By Sierra Bein
There was a time I enjoyed being called exotic.
Everyone who used the word had implied a positive meaning, and I was happy to know I wasn’t the same as everyone else. As a young girl thinking about what exotic looked like, I imagined pretty coloured girls with dark hair. They had plump lips and were usually a princess, or a queen of some sort.
I do have dark hair and coloured skin, handed down from my Indian-Caribbean mother. But I sure as shit wasn’t considered a princess.
Now that I’m grown up and in university, I’m real fucking sick of being called exotic. I no longer imagine a pretty princess, but a romanticised version of a person in someone else’s dreams. And if I’m being real, the romanticism of other cultures is usually inflicted on people who are in a subdominant position to another culture in the world, and not in a sexy way.
What makes me exotic? My eyes? My name? Being multicultural? Exotic is basically another word for calling someone different while at the same time sexualizing them and demeaning them. Think of what else is exotic: dancers, flowers, pets. People want exotic things to feel different.
This person on Quora asked, “What’s the most exotic thing you’ve ever done?” and someone answered saying they went parasailing. Parasailing? Off the coast of New Jersey? Just because something is new to you, doesn’t mean it’s new for everyone else. This also applies to other cultures: just because you’ve discovered it, doesn’t mean it’s exotic. Actually, it’s been around longer than you, which makes you the exotic one. Just ask Christopher Columbus.
This hatred of the E-word has become more seasonal. Hearing the way people speak of exoticness sucks the rest of the year, but Halloween is the one extra special time you get to see it physically in front of you.
This year, the student union at Brock University created a list of prohibited costumes. The list includes any costume that mocks suicide or rape, transgender people or outfits featuring a culture’s traditional clothing.
Even so, I’m sure plenty of y’all will still be walking around in all sorts of offensive costumes. One costume I found online is literally called “child Asian princess costume,” featuring a kid in a kimono with a fan in her hair. Dressing your children (or yourself) in mockery of another country’s clothing is not a costume, and sure as hell isn’t exotic either. It’s rude.
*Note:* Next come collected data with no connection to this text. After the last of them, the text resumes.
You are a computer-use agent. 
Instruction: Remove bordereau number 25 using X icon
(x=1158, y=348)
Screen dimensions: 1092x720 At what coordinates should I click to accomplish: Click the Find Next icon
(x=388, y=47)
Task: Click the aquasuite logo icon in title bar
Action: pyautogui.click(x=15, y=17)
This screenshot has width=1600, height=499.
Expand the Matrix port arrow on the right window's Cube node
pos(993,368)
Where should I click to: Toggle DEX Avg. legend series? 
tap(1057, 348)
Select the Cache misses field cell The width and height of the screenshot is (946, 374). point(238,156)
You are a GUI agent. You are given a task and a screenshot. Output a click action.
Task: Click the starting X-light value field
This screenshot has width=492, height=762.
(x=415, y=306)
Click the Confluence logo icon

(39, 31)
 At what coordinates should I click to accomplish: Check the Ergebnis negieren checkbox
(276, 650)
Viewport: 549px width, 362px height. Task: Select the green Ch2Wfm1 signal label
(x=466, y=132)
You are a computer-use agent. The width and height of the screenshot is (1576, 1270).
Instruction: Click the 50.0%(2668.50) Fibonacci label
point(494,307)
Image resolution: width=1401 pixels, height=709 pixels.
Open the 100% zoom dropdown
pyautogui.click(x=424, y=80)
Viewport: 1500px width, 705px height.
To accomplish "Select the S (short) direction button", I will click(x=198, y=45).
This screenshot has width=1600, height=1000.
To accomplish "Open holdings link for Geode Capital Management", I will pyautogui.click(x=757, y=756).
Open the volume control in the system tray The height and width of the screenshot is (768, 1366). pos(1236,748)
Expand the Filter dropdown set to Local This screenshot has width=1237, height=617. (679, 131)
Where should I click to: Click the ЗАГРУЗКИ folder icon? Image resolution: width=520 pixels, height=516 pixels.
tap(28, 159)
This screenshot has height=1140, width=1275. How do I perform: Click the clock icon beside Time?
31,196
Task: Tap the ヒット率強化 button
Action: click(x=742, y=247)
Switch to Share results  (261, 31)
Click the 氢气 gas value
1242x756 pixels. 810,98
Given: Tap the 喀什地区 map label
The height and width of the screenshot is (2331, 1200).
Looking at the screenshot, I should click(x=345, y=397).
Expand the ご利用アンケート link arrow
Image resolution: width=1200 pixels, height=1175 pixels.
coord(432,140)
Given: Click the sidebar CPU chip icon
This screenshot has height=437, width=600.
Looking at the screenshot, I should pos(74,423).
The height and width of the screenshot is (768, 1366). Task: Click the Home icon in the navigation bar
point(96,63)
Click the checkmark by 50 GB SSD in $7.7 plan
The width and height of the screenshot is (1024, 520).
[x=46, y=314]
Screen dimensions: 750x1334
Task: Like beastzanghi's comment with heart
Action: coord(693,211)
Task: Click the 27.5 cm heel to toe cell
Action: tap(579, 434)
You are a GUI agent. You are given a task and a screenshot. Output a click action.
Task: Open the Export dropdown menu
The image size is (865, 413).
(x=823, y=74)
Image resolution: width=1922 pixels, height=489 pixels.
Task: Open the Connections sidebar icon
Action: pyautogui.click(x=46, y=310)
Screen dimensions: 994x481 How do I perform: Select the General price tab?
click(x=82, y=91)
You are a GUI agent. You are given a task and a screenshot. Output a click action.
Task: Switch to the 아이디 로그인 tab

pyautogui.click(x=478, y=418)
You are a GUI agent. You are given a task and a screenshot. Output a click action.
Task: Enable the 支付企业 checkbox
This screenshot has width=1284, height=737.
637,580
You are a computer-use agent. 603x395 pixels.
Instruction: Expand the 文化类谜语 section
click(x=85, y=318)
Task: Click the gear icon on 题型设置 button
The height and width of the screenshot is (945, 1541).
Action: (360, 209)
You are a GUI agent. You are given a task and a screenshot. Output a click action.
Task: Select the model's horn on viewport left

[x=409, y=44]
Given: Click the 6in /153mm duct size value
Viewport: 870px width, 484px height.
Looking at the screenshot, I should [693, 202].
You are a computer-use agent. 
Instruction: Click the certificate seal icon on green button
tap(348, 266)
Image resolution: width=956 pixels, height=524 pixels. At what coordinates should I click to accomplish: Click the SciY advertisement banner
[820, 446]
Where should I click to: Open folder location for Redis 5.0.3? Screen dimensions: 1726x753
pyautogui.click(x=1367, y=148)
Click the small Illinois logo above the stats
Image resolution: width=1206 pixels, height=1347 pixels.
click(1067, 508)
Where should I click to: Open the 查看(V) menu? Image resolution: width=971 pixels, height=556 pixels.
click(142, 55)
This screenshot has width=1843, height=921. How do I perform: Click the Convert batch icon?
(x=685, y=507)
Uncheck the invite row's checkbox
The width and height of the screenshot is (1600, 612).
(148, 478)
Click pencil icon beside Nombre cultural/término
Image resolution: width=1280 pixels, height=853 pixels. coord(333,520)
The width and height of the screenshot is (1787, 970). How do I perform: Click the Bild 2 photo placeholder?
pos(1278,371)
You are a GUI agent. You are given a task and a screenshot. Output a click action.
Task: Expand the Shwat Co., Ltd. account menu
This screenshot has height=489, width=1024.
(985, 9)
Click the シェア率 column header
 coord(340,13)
I also found a sexy “exotic India princess outfit for Jasmine.” If you’re going to culturally appropriate someone (please don’t), at least get your cultures right. Because “Princess Jasmine” from Disney is not slightly representative of what an Arab princess would have looked like. By extension, your costume—no matter how on point it might be to Disney— is another way to exoticise a culture.
My biggest problem with the exotic-India-Jasmine costume is that Jasmine wasn’t Indian. But my family IS Indian. So you, in that costume, aren’t whatever princess you’re trying to be. We eat the “exotic” food, with the nasty “exotic” smells, and experience the good and bad conequences of being considered “exotic.” Whether that comes in the form of a complement of how pretty we are, or a jab at how we resemble something closer to a monkey. That actually makes us the fucking Indian princesses, thank you very much.
So please, for my sanity’s sake, don’t take on an “exotic” costume this Halloween. Let’s just all be spooky, the way it was goddamn meant to be.